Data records
────────────────
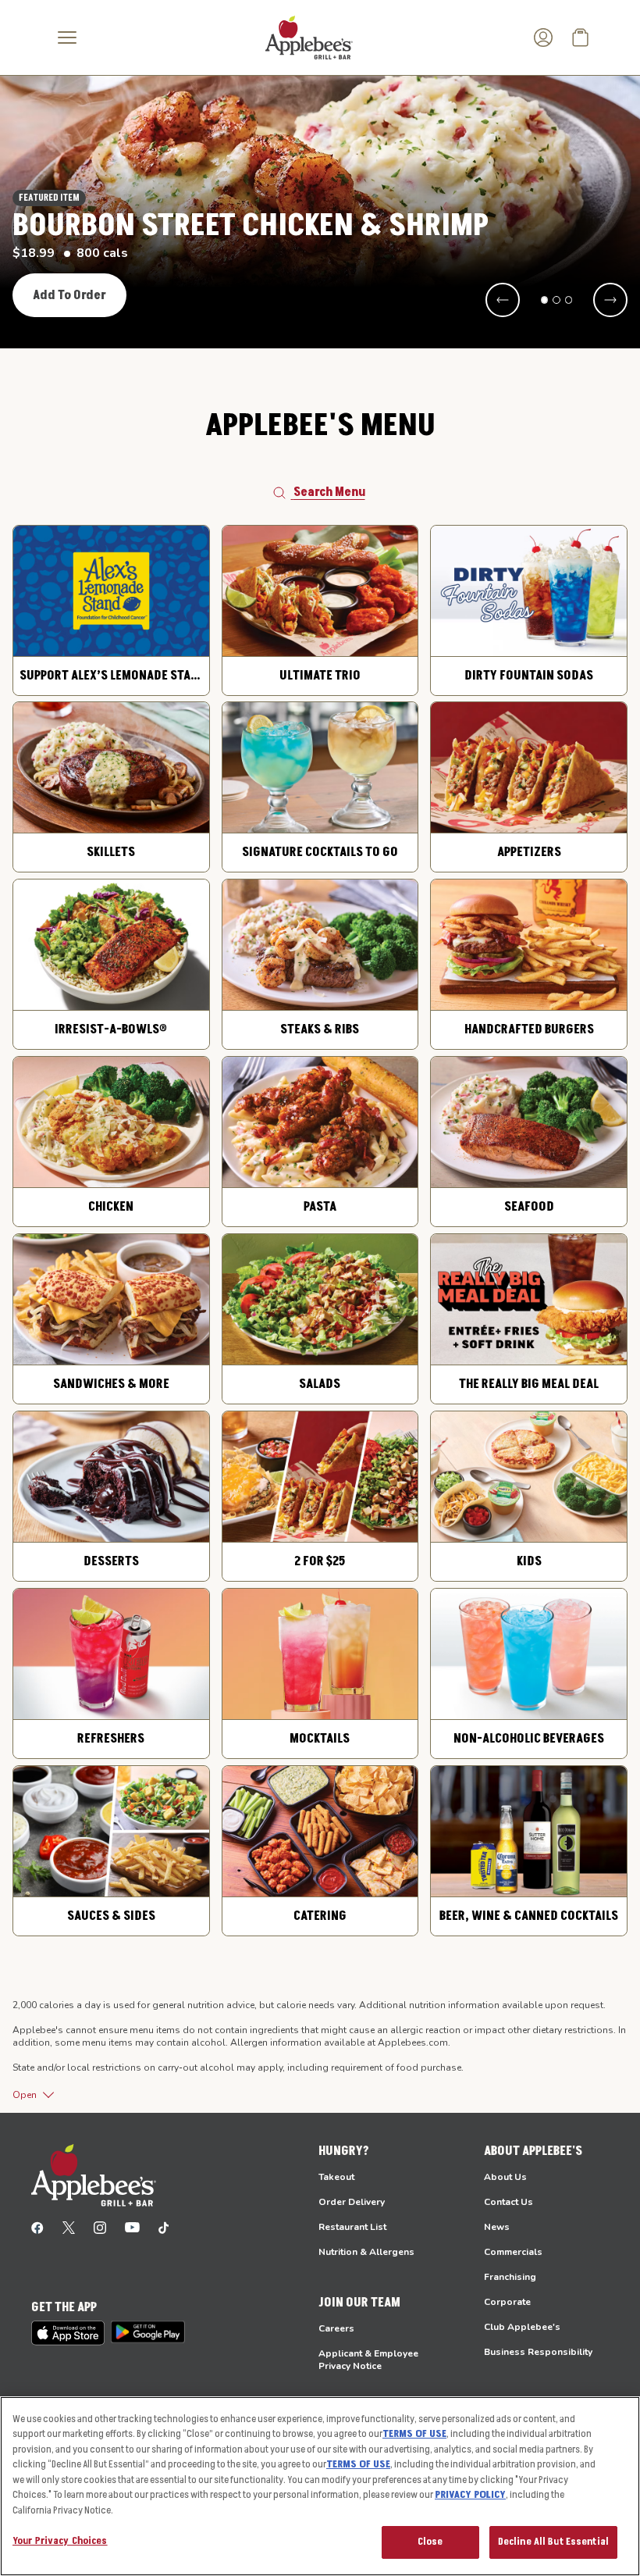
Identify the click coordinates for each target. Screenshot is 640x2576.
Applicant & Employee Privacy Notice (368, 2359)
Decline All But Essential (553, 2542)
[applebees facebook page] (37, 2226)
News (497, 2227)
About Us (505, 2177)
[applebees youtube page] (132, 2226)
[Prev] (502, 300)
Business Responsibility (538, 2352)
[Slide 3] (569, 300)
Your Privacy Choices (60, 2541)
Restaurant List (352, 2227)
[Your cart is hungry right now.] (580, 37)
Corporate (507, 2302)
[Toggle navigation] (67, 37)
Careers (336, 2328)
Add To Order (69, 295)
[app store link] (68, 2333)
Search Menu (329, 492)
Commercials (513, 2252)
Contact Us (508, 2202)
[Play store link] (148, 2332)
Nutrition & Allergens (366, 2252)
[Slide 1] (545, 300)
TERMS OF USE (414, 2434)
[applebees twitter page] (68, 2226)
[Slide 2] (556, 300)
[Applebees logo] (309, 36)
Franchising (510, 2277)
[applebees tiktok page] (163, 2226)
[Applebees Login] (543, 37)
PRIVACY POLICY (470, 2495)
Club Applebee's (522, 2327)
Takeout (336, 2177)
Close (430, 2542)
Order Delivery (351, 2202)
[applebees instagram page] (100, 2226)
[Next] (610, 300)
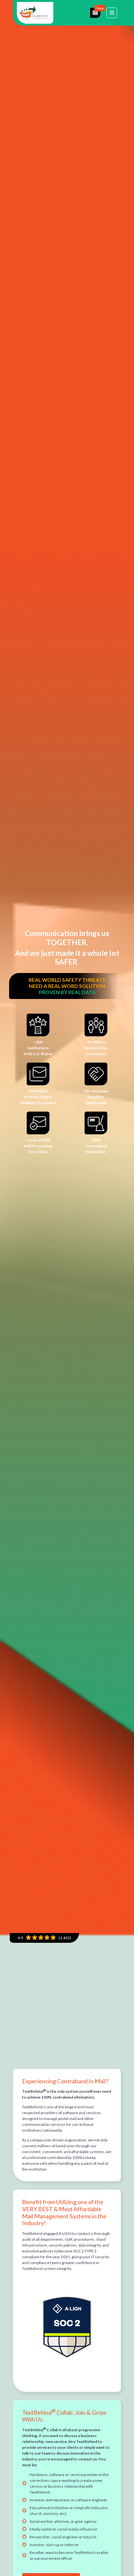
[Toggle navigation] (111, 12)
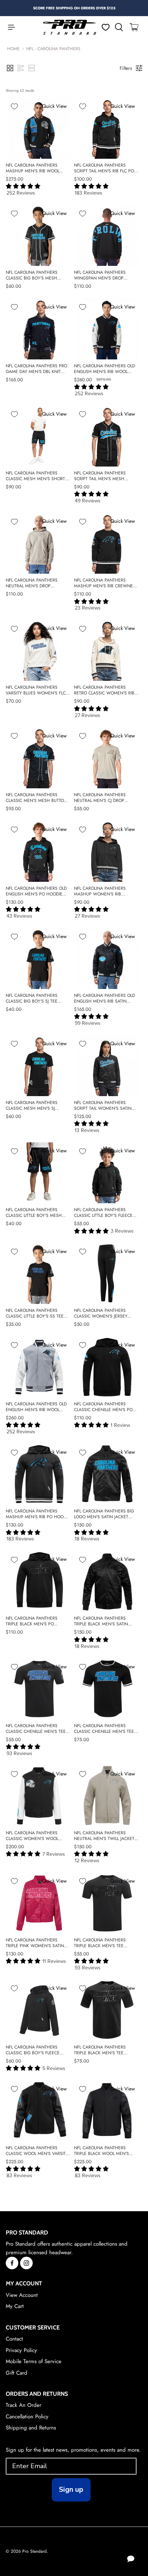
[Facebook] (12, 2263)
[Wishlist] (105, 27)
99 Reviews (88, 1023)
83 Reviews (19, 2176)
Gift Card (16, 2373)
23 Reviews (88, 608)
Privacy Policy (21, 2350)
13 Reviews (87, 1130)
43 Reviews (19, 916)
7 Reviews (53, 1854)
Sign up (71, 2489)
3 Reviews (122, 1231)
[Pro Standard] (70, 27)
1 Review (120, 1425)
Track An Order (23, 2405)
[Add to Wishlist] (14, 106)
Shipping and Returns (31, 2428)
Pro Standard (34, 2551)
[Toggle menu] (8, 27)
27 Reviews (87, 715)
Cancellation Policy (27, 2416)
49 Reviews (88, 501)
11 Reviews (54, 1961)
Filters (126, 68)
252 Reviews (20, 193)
────────────────
Whenever the string "Your" turns up in a line above, copy that line out.

◆ REPLY TO THE EXERCISE ◆
Your Privacy Choices (60, 2541)
[Your cart is hungry right now.] (580, 37)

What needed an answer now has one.